■節子への挽歌1980:惜しまれることなく愛しまれる人の幸せ
節子
最近、市川團十郎さんが亡くなりました。
66歳でした。
訃報や葬儀に関するニュースをテレビで見るのは、私は好きではありません。
「お別れ会」は、そのもの自体が好きではありませんから、テレビも見ません。
ちなみに、親しい友人であろうと、「お別れ会」には参加しません。
なにやらはしゃいでいるようで、違和感があるのです。
しかし、時々、ニュースで死者を悼む人の話を見聞することがあります。
時々、気になる言葉があります。
「惜しい人を亡くした」「もったいない」というような言葉です。
「惜しくない人」がいるのかというのは「ひがみ」でしょうが、「もったいない」という言葉には昔から抵抗がありました。
もったいないと思う対象は何なのでしょうか。
これはひがみではなく、「もったいない」と思われることへの「同情」です。
これもしかし、「ひがみ」かもしれません。
團十郎のように、存在感があり、社会の大きな一角を占めているような人になると、その喪失はたくさんの人に影響を与えます。
ですから多くの人が「惜しい」と思い、社会そのものにも大きな損失を与えることは間違いありません。

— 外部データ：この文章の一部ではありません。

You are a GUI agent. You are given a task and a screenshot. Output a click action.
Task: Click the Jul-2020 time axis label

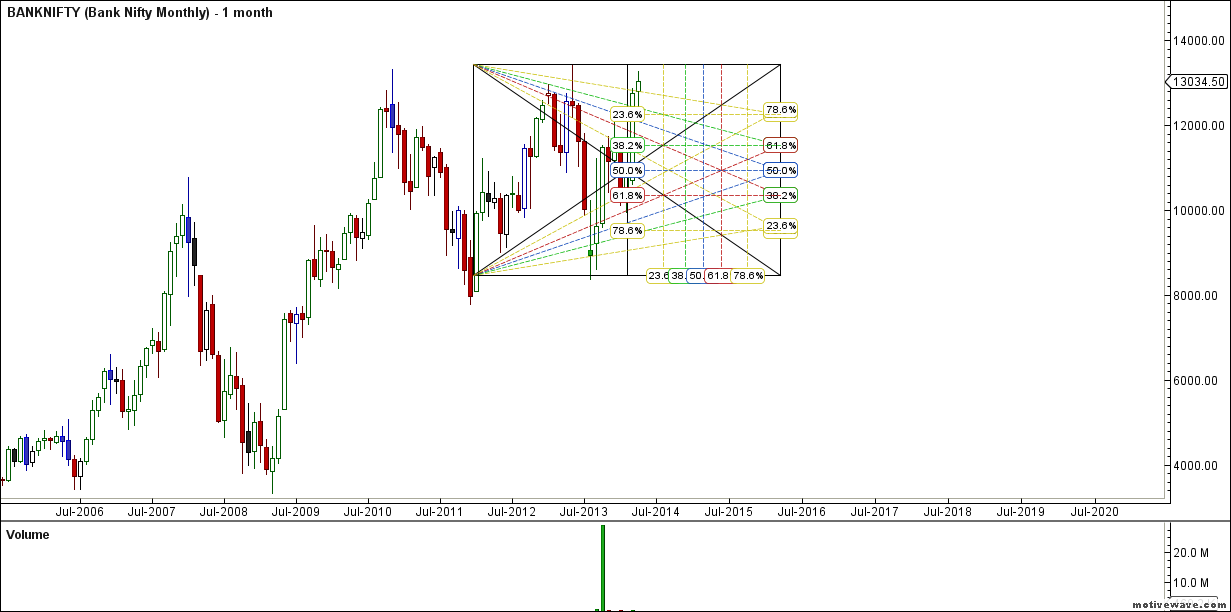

でも、「もったいない」という言葉には、どこか違和感を持ちます。
新聞やテレビで、有名人の訃報が報じられるたびに、私はむしろ、その人の身近な人の悲しみを思います。
愛する人を愛(お)しむことと社会の中で大きな役割を担っていた人を惜しむことは、全く別の話です。
惜しまれることなく愛しまれる人の幸せもあるのかもしれません。
「もったいない」人にはなれなかった人のひがみかもしれませんが。
愛する人を喪う体験をすると、人は言葉に敏感になるのかもしれません。